• _What to work on_: Each line of the records that holds the word "list" should be copied out.

• _Records to use_:
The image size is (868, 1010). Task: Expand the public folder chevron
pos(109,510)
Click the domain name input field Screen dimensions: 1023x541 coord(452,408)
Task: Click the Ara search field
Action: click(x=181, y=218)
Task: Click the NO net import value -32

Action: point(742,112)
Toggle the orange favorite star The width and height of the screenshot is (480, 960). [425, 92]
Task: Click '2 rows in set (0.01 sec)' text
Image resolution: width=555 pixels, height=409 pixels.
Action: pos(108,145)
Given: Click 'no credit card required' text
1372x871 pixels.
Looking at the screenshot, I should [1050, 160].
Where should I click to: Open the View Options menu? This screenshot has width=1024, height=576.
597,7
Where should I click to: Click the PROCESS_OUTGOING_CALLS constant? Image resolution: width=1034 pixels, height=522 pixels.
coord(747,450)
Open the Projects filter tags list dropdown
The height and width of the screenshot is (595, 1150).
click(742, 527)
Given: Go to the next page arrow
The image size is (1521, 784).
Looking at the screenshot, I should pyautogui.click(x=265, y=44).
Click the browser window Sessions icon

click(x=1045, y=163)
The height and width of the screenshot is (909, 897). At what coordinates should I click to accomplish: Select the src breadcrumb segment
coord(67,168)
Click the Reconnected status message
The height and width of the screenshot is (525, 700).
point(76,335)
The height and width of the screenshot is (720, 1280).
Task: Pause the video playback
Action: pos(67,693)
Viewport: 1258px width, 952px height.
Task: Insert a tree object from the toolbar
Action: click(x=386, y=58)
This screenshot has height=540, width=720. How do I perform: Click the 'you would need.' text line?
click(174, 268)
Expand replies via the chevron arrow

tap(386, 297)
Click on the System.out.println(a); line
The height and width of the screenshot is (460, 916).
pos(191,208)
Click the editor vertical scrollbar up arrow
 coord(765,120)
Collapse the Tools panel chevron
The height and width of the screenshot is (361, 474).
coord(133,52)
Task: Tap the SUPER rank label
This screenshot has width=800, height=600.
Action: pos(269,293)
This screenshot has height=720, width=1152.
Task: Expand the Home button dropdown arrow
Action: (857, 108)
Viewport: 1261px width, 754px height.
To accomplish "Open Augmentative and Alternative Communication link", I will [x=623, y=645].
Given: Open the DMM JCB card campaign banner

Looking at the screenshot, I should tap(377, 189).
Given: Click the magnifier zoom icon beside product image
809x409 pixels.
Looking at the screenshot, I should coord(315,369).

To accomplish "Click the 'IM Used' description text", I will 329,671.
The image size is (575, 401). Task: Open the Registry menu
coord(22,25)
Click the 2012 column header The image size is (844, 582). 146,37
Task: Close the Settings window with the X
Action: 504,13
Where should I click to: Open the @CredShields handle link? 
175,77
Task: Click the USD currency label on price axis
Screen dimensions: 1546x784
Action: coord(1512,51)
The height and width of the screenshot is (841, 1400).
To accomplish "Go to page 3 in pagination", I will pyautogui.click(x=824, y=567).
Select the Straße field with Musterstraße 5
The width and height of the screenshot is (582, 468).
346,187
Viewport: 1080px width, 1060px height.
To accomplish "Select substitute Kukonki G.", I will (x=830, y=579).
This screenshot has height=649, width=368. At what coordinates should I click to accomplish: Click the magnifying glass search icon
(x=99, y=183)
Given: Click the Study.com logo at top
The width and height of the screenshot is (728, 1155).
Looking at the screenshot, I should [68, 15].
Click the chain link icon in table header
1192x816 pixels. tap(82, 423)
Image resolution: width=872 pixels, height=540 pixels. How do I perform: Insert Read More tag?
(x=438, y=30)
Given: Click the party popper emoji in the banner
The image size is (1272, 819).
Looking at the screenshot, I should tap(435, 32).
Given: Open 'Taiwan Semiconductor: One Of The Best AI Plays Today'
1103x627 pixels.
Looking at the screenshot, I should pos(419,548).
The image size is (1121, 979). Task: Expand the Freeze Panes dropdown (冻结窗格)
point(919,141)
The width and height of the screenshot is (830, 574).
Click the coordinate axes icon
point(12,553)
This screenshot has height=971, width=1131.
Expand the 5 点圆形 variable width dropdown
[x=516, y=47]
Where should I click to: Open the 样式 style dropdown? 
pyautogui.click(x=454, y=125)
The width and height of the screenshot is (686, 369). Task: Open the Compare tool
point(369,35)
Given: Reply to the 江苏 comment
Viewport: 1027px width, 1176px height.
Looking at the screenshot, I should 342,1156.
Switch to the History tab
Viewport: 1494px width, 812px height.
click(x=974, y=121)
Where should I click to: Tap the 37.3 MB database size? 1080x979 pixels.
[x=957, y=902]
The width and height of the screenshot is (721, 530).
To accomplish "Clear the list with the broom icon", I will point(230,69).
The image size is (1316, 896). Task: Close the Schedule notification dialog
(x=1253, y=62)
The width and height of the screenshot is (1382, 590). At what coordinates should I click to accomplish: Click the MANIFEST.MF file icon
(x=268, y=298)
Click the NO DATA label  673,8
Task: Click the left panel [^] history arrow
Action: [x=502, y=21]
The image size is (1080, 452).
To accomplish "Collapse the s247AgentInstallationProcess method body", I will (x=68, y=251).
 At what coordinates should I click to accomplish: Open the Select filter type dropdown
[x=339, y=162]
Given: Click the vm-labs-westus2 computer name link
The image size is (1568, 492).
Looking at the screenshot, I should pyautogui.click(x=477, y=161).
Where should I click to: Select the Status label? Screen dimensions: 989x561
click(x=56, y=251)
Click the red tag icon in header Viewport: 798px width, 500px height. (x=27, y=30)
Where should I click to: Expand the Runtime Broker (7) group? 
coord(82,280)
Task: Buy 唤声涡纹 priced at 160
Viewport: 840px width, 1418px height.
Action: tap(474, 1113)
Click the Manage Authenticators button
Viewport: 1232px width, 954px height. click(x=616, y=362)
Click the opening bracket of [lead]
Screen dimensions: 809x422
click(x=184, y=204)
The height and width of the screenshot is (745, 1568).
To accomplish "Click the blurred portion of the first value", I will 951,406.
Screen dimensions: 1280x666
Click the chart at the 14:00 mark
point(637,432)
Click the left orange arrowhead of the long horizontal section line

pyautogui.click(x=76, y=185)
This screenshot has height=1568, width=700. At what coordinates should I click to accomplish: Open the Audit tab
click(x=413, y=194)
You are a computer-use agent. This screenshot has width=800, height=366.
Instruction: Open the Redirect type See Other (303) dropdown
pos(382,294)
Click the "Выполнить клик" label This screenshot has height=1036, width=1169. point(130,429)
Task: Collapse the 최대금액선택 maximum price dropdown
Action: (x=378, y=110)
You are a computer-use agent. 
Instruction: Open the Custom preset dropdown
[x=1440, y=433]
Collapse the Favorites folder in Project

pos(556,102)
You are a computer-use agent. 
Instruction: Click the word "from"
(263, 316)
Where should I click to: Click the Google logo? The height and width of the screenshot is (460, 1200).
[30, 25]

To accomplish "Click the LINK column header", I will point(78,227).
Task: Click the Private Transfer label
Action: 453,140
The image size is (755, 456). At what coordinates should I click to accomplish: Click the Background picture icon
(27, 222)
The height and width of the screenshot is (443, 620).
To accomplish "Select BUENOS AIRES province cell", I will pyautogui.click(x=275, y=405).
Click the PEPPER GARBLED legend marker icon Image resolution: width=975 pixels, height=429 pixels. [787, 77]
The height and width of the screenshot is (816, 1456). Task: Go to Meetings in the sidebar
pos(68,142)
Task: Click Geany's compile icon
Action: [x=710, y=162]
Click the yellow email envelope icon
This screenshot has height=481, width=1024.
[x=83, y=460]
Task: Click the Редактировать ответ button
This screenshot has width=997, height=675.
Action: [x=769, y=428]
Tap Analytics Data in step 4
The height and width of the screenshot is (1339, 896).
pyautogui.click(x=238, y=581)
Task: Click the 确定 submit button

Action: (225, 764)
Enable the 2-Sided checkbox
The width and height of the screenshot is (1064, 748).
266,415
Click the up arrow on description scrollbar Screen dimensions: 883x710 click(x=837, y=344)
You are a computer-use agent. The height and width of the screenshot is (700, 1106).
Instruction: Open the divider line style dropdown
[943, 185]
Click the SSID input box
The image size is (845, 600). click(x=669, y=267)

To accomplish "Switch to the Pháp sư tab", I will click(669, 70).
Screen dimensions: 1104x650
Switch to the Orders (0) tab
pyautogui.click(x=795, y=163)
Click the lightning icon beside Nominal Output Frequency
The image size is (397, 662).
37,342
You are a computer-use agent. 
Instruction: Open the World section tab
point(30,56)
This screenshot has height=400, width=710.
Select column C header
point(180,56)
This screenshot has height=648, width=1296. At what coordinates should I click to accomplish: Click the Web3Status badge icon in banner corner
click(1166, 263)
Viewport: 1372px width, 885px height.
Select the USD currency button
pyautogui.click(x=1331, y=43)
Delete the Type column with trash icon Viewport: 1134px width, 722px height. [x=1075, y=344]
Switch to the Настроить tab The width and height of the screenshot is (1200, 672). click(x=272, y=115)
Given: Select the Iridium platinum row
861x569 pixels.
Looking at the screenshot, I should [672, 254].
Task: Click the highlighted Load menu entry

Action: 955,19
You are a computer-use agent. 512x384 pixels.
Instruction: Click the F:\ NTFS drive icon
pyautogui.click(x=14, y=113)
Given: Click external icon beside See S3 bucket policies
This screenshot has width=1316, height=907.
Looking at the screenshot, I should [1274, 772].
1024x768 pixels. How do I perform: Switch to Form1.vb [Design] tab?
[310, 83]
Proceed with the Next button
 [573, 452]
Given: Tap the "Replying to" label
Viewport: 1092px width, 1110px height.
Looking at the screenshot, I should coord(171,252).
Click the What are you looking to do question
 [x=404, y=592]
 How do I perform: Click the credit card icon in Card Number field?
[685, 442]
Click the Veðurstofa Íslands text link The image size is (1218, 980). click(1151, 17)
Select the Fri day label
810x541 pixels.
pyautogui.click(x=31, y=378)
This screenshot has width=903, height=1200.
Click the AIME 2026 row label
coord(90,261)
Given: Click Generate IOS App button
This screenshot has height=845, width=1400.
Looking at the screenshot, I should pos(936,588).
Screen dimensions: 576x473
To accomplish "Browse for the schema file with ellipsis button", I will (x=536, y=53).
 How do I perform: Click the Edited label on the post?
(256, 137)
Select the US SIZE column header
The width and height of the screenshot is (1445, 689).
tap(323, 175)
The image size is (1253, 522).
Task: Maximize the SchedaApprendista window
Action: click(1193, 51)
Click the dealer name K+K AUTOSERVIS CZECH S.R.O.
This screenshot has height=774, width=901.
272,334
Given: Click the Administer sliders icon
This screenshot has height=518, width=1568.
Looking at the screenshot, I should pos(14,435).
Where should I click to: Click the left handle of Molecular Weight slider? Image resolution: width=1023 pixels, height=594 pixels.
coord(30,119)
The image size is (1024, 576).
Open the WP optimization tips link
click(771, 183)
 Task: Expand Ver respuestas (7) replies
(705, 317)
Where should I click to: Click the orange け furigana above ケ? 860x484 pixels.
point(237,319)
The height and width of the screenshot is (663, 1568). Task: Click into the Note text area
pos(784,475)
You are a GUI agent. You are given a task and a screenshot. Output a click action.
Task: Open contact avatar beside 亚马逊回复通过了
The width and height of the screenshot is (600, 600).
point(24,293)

• _Final answer_:
Open the Projects filter tags list dropdown
To accomplish "Clear the list with the broom icon", I will point(230,69).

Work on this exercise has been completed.